LAUSR

The gold standard for dysphagia detection is the videofluoroscopic swallowing study (VFSS), which is the expensive equipment, radioactive, and carries the risk of inadvertent aspiration of contrast agents. Surface electromyography (sEMG) provides low-cost, noninvasive access to electrophysiological information and accurate temporal resolution but does not provide good spatial resolution. Five-point and nine-point Laplacian methods (FPM and NPM) can improve spatial resolution. However, metallic interfaces have high impedance and motion artifacts, especially for skin with similar neck curvature, and suffer from modulus mismatch.

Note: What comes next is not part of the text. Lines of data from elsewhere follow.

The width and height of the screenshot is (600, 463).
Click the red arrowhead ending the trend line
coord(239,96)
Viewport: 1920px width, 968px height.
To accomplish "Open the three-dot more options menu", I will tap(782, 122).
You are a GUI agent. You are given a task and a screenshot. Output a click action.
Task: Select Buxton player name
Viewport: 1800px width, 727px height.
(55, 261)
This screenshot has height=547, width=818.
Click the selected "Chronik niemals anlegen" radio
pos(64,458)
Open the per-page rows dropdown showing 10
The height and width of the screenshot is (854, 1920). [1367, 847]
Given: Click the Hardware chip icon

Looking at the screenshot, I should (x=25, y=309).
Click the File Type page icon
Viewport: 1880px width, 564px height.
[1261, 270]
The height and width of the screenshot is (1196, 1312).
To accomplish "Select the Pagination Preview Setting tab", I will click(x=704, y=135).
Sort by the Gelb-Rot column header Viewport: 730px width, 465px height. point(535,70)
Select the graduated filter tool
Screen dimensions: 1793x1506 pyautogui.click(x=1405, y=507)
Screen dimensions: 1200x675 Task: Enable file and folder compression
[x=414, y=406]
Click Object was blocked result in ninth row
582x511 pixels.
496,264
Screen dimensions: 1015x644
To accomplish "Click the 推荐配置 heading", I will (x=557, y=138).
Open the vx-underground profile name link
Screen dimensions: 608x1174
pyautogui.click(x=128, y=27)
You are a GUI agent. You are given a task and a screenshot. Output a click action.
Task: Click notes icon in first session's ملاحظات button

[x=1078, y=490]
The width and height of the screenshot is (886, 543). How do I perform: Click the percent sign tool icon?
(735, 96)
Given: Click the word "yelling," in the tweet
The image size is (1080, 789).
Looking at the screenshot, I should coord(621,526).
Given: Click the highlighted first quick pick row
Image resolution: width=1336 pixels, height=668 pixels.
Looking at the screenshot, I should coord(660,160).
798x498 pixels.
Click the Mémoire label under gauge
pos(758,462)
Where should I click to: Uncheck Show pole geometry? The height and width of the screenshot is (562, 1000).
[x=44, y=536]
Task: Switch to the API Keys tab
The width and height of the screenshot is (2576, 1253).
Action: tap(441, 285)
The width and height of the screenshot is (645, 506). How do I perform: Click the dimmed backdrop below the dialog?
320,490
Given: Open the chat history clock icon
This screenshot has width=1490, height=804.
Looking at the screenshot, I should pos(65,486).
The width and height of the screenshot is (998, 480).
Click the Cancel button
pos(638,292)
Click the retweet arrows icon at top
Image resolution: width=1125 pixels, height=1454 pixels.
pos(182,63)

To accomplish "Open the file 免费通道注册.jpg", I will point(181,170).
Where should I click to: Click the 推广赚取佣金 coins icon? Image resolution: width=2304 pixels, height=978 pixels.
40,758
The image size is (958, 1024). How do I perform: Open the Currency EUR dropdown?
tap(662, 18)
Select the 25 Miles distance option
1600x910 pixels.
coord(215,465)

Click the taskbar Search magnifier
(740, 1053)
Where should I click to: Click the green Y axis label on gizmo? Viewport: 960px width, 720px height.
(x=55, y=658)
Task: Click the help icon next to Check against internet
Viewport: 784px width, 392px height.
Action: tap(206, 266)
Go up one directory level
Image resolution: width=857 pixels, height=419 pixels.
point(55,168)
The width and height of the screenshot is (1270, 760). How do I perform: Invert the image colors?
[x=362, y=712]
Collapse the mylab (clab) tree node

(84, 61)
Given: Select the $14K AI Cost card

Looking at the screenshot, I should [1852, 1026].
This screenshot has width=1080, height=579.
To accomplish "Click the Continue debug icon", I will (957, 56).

We designed an embedded high-density sEMG (EWHD-sEMG) sensor and reported a self-adhesive poly(3,4-ethylenedioxythiophene)/ poly(styrene-sulfonate) (PEDOT:PSS) gel that can withstand 250 g of adhesion with low modulus, low contact impedance (5 $\text{k}\Omega $ ) and motion artifacts, and high signal-to-noise ratio (SNR, 26 dB). The sensor is made of biocompatible materials and is structured to wear comfortably. FPM and NPM improve the SNR and reduce the correlation from 1 to 0.01. In addition, the sensor can stretch 76.9% of the strain in 1000 repetitions and withstand multiple repetitions and long-term use of numerous sterilization methods. The sensor proposed in this thesis contributes to advancing and developing an sEMG-based clinical assessment of dysphagia.